# Problema a resolver:
Retoma el texto sobre el acuerdo de libre comercio entre el Mercosur y la Unión Europea y continúalo a partir de su última oración.

# Sección del documento:
•••

El anuncio del acuerdo de libre comercio entre el Mercosur y la Unión Europea se presenta por estos días como un capítulo más, extemporáneo y tardío, del debate clásico entre proteccionistas y librecambistas. Pero como ocurre justo cuando comienza la campaña electoral, se inscribe además en la grieta entre la propuesta modernizadora, institucionalista, aperturista y más bien liberal del gobierno y las ideas más bien estatistas y proteccionistas que promovió el kirchnerismo.
Muy en general, el pensamiento liberal tiende a considerar que la competencia libre es buena porque premia a los mejores, a los más eficientes, y depura a la economía de sus lastres de ineficiencia. El estatista o proteccionista, en cambio, sostiene que la competencia sin límites es mala, porque hay que cuidar a los rezagados del sistema, darles una oportunidad de ser mejores. El estatista cree que el Estado debe regular, limitar la competencia. El liberal políticamente correcto concede que se puede aceptar algún nivel de protección y regulación del Estado para atenuar los efectos sociales indeseados de la competencia extrema, pero advierte que la presencia del Estado tiene un costo (tributario) que sólo puede afrontar una economía competitiva.
Hasta aquí pareciera ser una cuestión de grado, que podría zanjarse buscando un justo medio, si no fuese por la pasión argentina por los extremos. Pero faltan elementos de análisis para terminar de dar forma al problema. Reducir el debate político acerca de la conveniencia de un acuerdo comercial puntual al problema ético general de las bondades o problemas de la libre competencia parece un equívoco.

•••

# Datos proporcionados:
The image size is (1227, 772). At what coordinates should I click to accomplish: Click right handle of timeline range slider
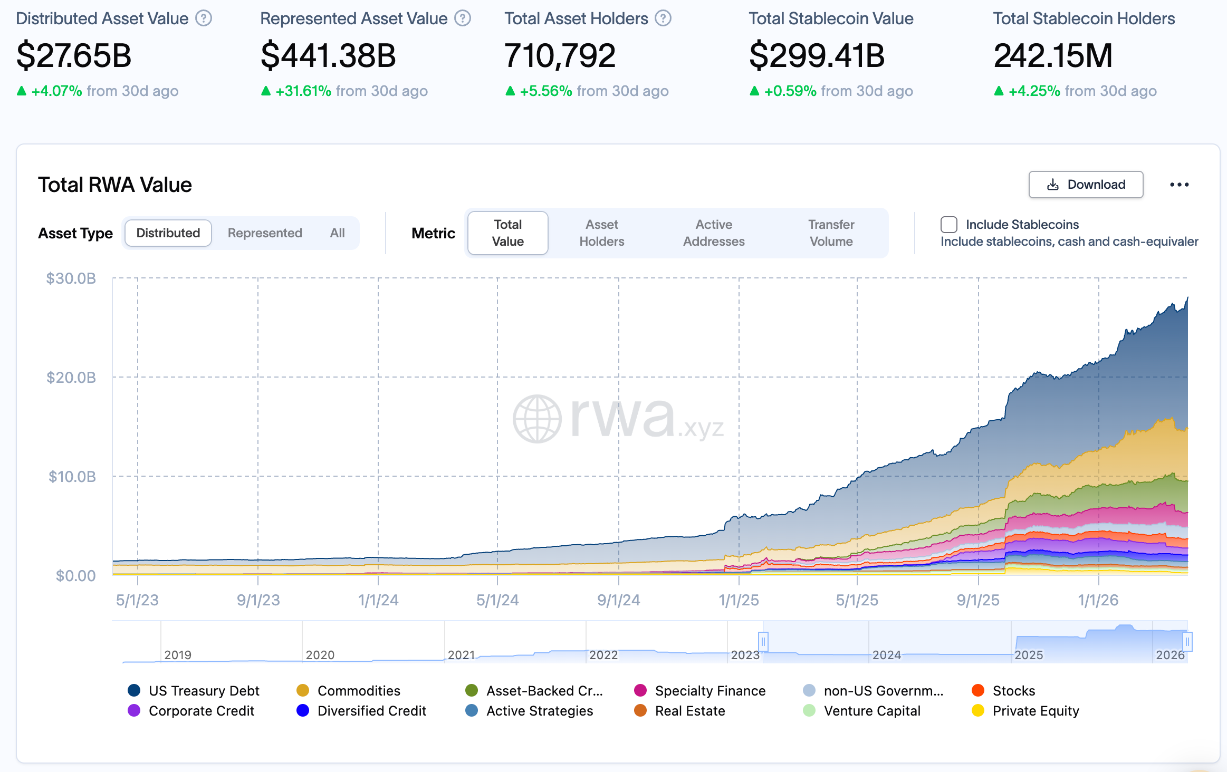coord(1187,642)
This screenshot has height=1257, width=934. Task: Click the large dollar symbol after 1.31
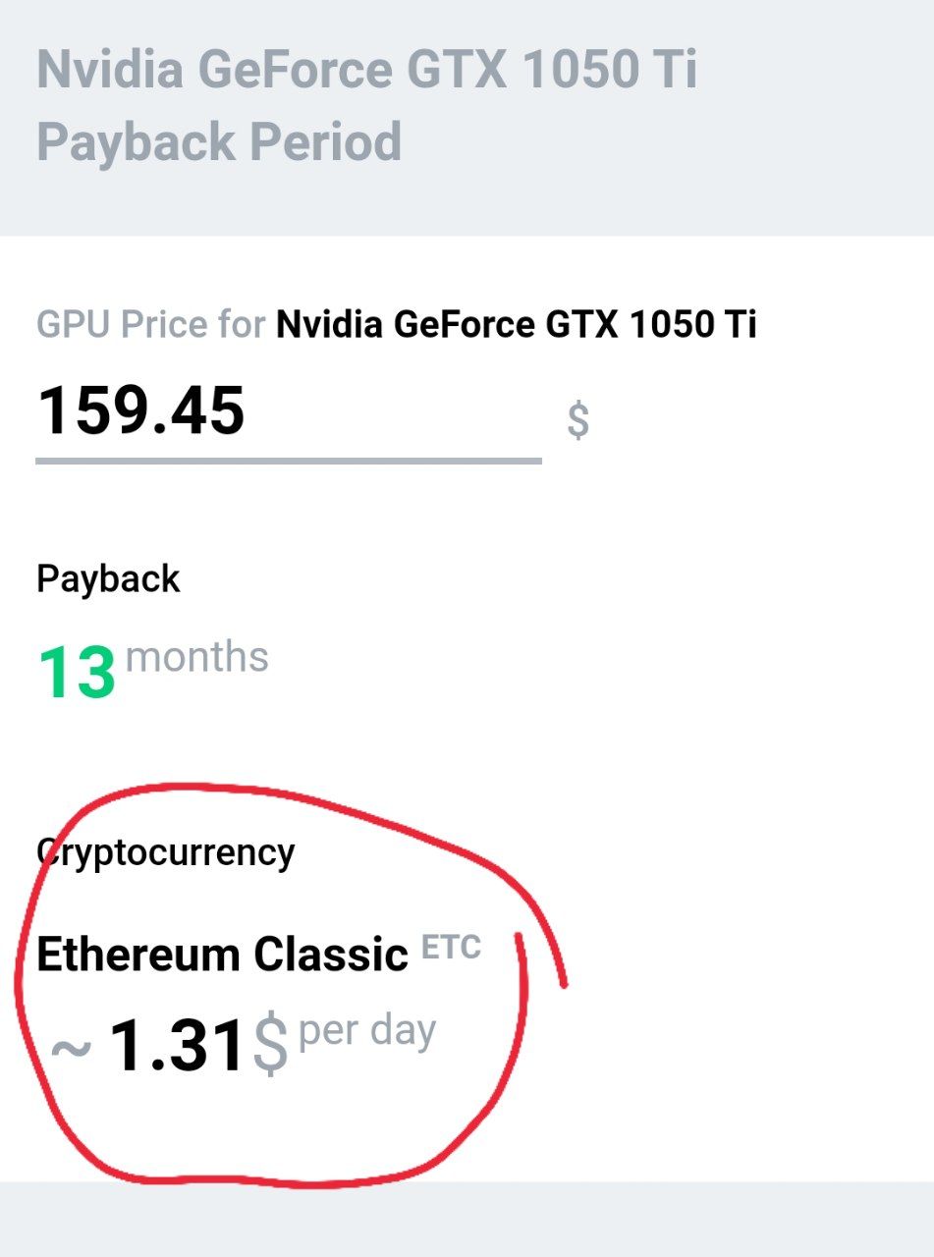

•••

# Respuesta redactada:
El comercio libre entre economías desiguales tiende a ser desigual, por mucho que se esfuercen las partes en fijar parámetros para que los precios sean justos. Una economía desarrollada, diversificada, capitalizada, tecnificada, con alta productividad tiende a tener menores costos y, por lo tanto, mejores precios que una economía subdesarrollada. Una competencia libre entre jugadores con recursos muy desiguales es una competencia desigual.
Argentina tiene varios sectores muy competitivos, pero en general es, por el contrario, una economía de baja productividad, a causa de su baja tasa de capitalización. La capitalización de los diferentes sectores de la economía está determinada por la inversión que se hizo en el pasado hasta ahora, que pudo ser inversión pública (infraestructura energética, de comunicaciones y transporte, en educación, en seguridad física y jurídica, etc.) o inversión privada (en tecnología, equipos durables, etc.). La economía argentina viene de décadas de descapitalización, y por eso aún los sectores más capitalizados y competitivos se ven seriamente afectados por la ineficiencia, la baja productividad y los altos costos que, en promedio, tiene el conjunto.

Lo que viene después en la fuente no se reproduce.